§ SHORT PROBLEM
Count the lines of the material below that contain the string "icon", and reply with the number alone.

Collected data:
+--

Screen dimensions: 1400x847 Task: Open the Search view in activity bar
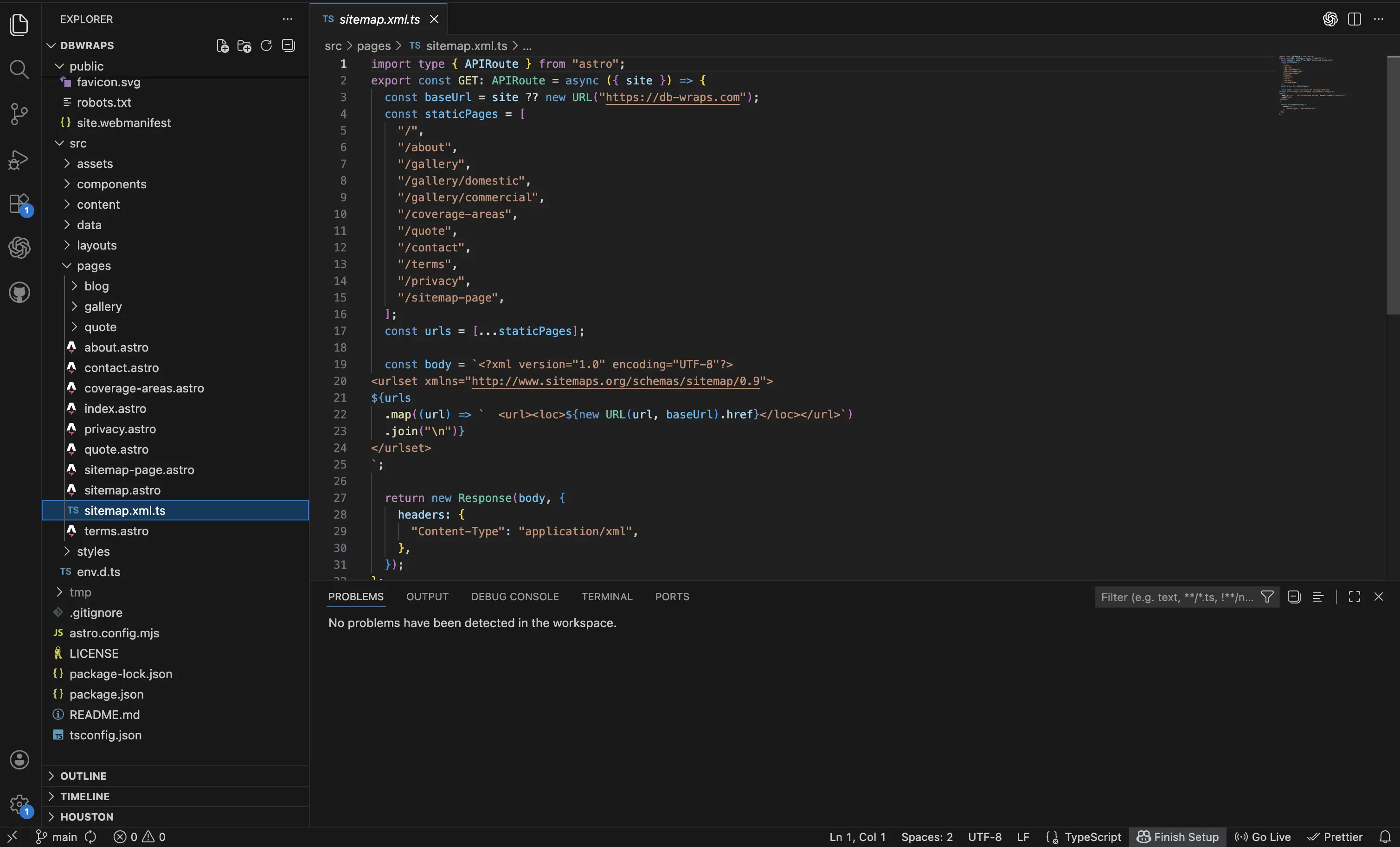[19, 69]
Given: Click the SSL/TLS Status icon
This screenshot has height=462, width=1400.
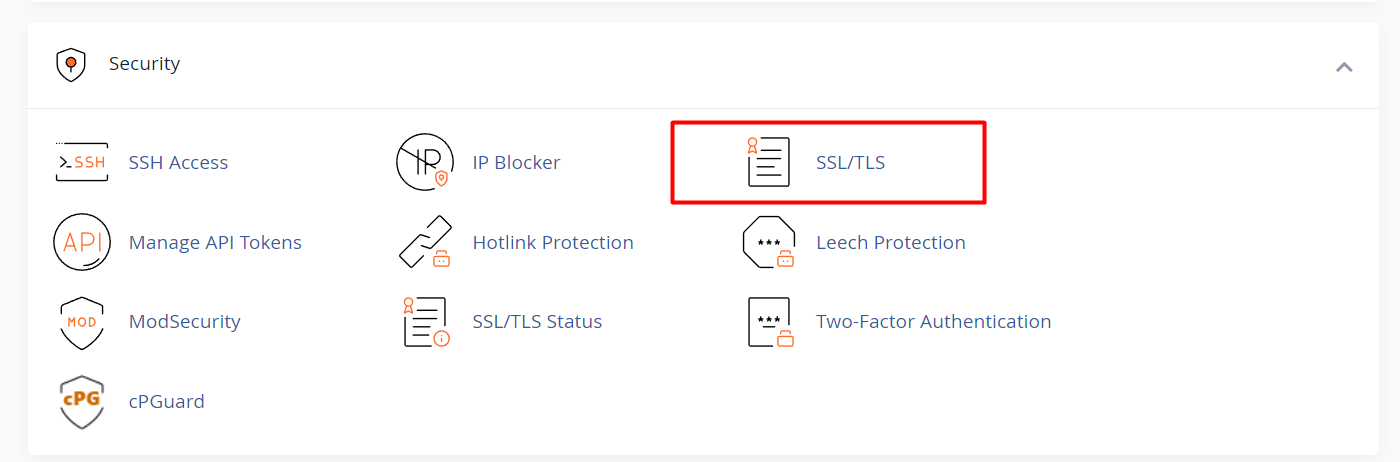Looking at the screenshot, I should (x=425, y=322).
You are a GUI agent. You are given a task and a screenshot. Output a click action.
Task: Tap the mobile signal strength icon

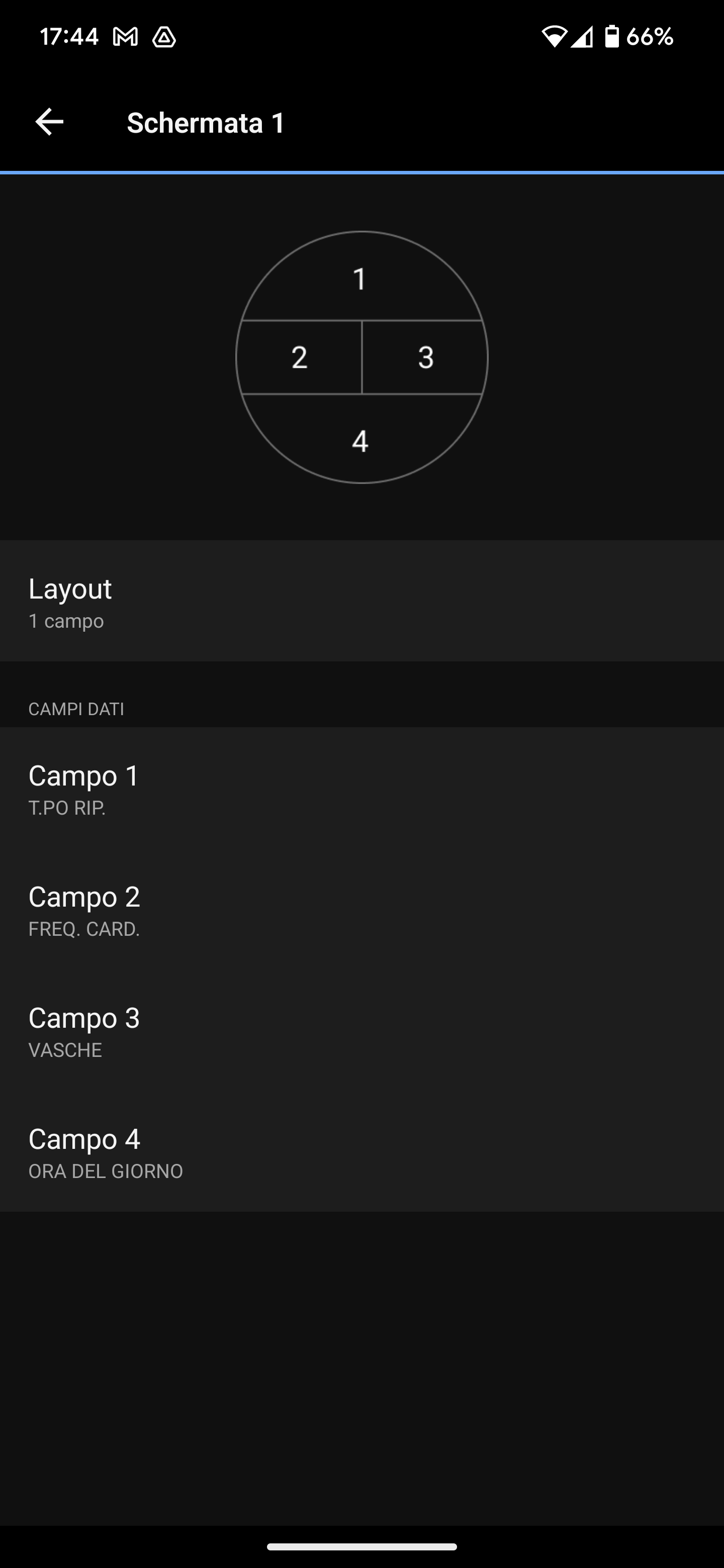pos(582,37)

+--

§ TASK RESPONSE
2